Digital pianos are electronic instruments that reproduce piano sounds. Unlike acoustic pianos, they have no hammers, no strings and no soundboard to produce the sound you hear. Instead, they have electronic sound chips and speakers and ‘replay’ the sound of a recorded piano.
Digital Piano Advantages
Digital pianos usually have an array of features that make them an attractive alternative to an acoustic piano, such as:
- Different types of piano sounds
- Other keyboard sounds like harpsichord, organ, etc.
- Other instrument sounds like strings, flute, percussion etc.
- Built-in rhythm capabilities to accompany your playing
- The ability to record your performance
- The ability to interact with other electronic music devices (MIDI)
- Never a need for tuning
- Headphones to practice in private
- Easier portability
Digital Piano Disadvantages
The problem with digital pianos is that they can’t really duplicate the tone and touch of a real piano. Even with today’s sampling technology individual notes may be quite accurately reproduced, but the tone of notes sounding together, as in an acoustic piano – with complex harmonics mixing and resonating against a flexible wooden soundboard – cannot be matched. As a result, most music sounds rather sterile played on a digital piano.

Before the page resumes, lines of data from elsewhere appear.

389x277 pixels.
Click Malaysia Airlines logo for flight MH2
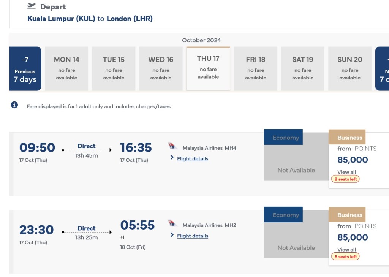click(173, 223)
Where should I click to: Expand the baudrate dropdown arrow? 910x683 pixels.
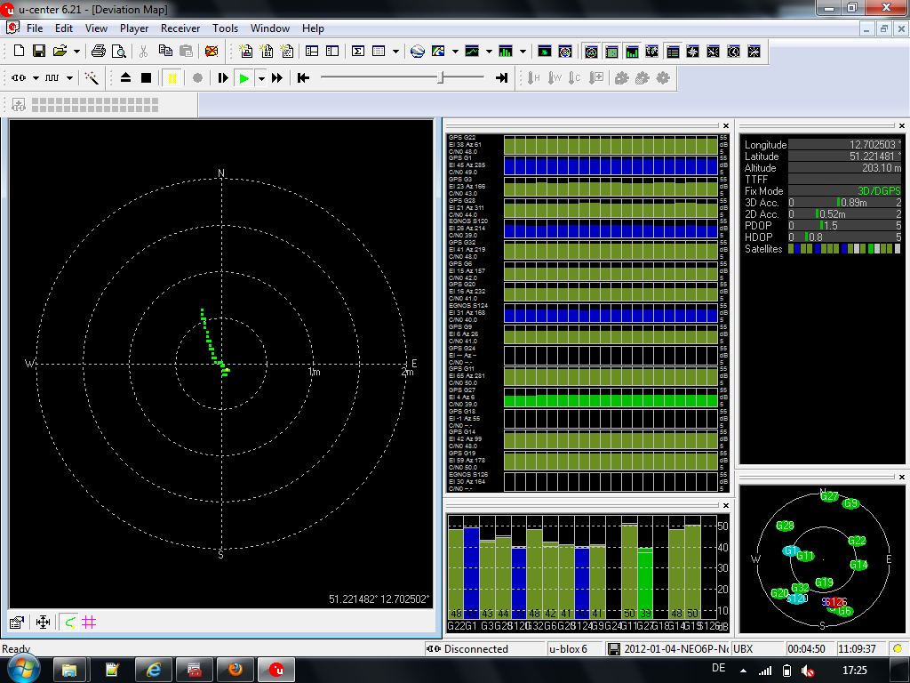coord(69,78)
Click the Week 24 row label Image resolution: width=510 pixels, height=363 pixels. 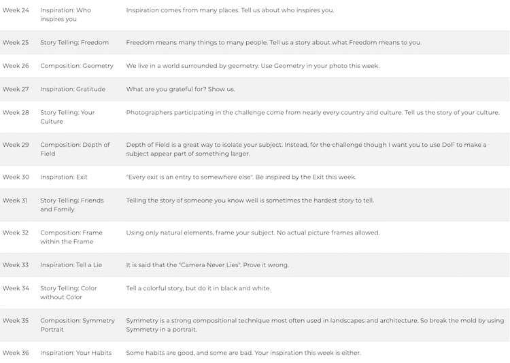tap(16, 10)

Digital pianos don’t feel like real pianos. “Touch Sensitivity” and “Weighted Action” is not the same thing as the sophisticated inner mechanism, or “action”, of an acoustic piano. Digital pianos merely simulate the touch of pianos. They don’t provide the same feedback or responsiveness to your playing, so your performance range is limited.
If you are considering buying a piano for your child, consider this: many piano teachers will not teach students who have reached a certain level on anything other than an acoustic piano. Digital pianos are counter-productive when it comes to technique and dynamic performance. These skills cannot be practised on a digital keyboard and then applied to a real piano action. It’s not the same thing. A piano also represents a stronger commitment to a student, as opposed to a digital keyboard that may represent the same thing to a child as a computer, an electronic game-station or a CD player.
Something else to consider is that an acoustic piano will hold its value far better than a digital. An acoustic piano can last 100 years, while a digital may be obsolete in 5 years and might be hard to even give away by then.
Hybrid Digital/Acoustic Pianos
There are hybrid digital/acoustic pianos on the market, like the Kawai Anytime and Yamaha Disklavier that combine the features of both. These are regular acoustic pianos with real piano actions that can be disconnected with the digital sound on demand. Further, they are MIDI capable. These pianos are quite expensive and out of the price range of most people. If, however, you can afford one, these pianos are the ultimate in a total piano experience. They are the new generation of pianos: they can record and play back your perfomance with deadly accuracy; can play a wide selection of pre-recorded music of all styles; can be used in conjunction with piano instruction software; and can be used as a MIDI controller to trigger other electronic tone generating devices like samplers, synthesizers, drum machines or anything with a MIDI interface.
If you are looking for a keyboard that can be easily transported, or connected to a sound system, or one that can be used to record music using computer software, or has the ability to use headphones for privacy, then a digital piano is the way to go. Otherwise, think very carefully before you decide to buy a digital in place of an acoustic instrument.